<<<<

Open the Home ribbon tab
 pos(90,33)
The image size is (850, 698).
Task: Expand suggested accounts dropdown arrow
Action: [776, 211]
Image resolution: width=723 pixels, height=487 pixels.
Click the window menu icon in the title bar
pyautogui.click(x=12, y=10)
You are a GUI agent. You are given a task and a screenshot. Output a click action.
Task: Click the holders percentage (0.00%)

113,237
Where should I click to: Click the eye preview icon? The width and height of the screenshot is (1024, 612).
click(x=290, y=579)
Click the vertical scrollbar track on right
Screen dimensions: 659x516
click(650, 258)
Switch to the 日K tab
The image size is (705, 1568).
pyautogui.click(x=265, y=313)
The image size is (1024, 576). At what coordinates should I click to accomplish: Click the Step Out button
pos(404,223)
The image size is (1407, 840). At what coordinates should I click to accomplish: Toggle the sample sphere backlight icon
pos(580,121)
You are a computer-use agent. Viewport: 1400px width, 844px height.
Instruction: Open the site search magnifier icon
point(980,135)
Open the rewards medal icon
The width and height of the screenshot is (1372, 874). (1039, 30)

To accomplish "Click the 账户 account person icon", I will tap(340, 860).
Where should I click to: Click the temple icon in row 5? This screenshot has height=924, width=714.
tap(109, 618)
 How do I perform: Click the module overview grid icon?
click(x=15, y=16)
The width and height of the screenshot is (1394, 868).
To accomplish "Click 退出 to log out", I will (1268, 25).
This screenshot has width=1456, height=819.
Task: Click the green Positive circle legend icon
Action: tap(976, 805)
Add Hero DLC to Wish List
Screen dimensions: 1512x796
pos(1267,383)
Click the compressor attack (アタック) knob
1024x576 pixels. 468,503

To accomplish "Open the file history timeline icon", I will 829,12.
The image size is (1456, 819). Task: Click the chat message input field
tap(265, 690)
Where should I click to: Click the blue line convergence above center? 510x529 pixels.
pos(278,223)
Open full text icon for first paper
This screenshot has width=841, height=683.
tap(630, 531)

>>>>

Aufgabenstellung
Stellen Sie bitte alle Zeilen der obigen Datensätze als JSON-Liste von Zeichenketten dar, mit einem Eintrag je Zeile und ohne Leerzeilen.

Vollständige Lösung
[
  "Open the Home ribbon tab",
  " pos(90,33)",
  "The image size is (850, 698).",
  "Task: Expand suggested accounts dropdown arrow",
  "Action: [776, 211]",
  "Image resolution: width=723 pixels, height=487 pixels.",
  "Click the window menu icon in the title bar",
  "pyautogui.click(x=12, y=10)",
  "You are a GUI agent. You are given a task and a screenshot. Output a click action.",
  "Task: Click the holders percentage (0.00%)",
  "113,237",
  "Where should I click to: Click the eye preview icon? The width and height of the screenshot is (1024, 612).",
  "click(x=290, y=579)",
  "Click the vertical scrollbar track on right",
  "Screen dimensions: 659x516",
  "click(650, 258)",
  "Switch to the 日K tab",
  "The image size is (705, 1568).",
  "pyautogui.click(x=265, y=313)",
  "The image size is (1024, 576). At what coordinates should I click to accomplish: Click the Step Out button",
  "pos(404,223)",
  "The image size is (1407, 840). At what coordinates should I click to accomplish: Toggle the sample sphere backlight icon",
  "pos(580,121)",
  "You are a computer-use agent. Viewport: 1400px width, 844px height.",
  "Instruction: Open the site search magnifier icon",
  "point(980,135)",
  "Open the rewards medal icon",
  "The width and height of the screenshot is (1372, 874). (1039, 30)",
  "To accomplish \"Click the 账户 account person icon\", I will tap(340, 860).",
  "Where should I click to: Click the temple icon in row 5? This screenshot has height=924, width=714.",
  "tap(109, 618)",
  " How do I perform: Click the module overview grid icon?",
  "click(x=15, y=16)",
  "The width and height of the screenshot is (1394, 868).",
  "To accomplish \"Click 退出 to log out\", I will (1268, 25).",
  "This screenshot has width=1456, height=819.",
  "Task: Click the green Positive circle legend icon",
  "Action: tap(976, 805)",
  "Add Hero DLC to Wish List",
  "Screen dimensions: 1512x796",
  "pos(1267,383)",
  "Click the compressor attack (アタック) knob",
  "1024x576 pixels. 468,503",
  "To accomplish \"Open the file history timeline icon\", I will 829,12.",
  "The image size is (1456, 819). Task: Click the chat message input field",
  "tap(265, 690)",
  "Where should I click to: Click the blue line convergence above center? 510x529 pixels.",
  "pos(278,223)",
  "Open full text icon for first paper",
  "This screenshot has width=841, height=683.",
  "tap(630, 531)"
]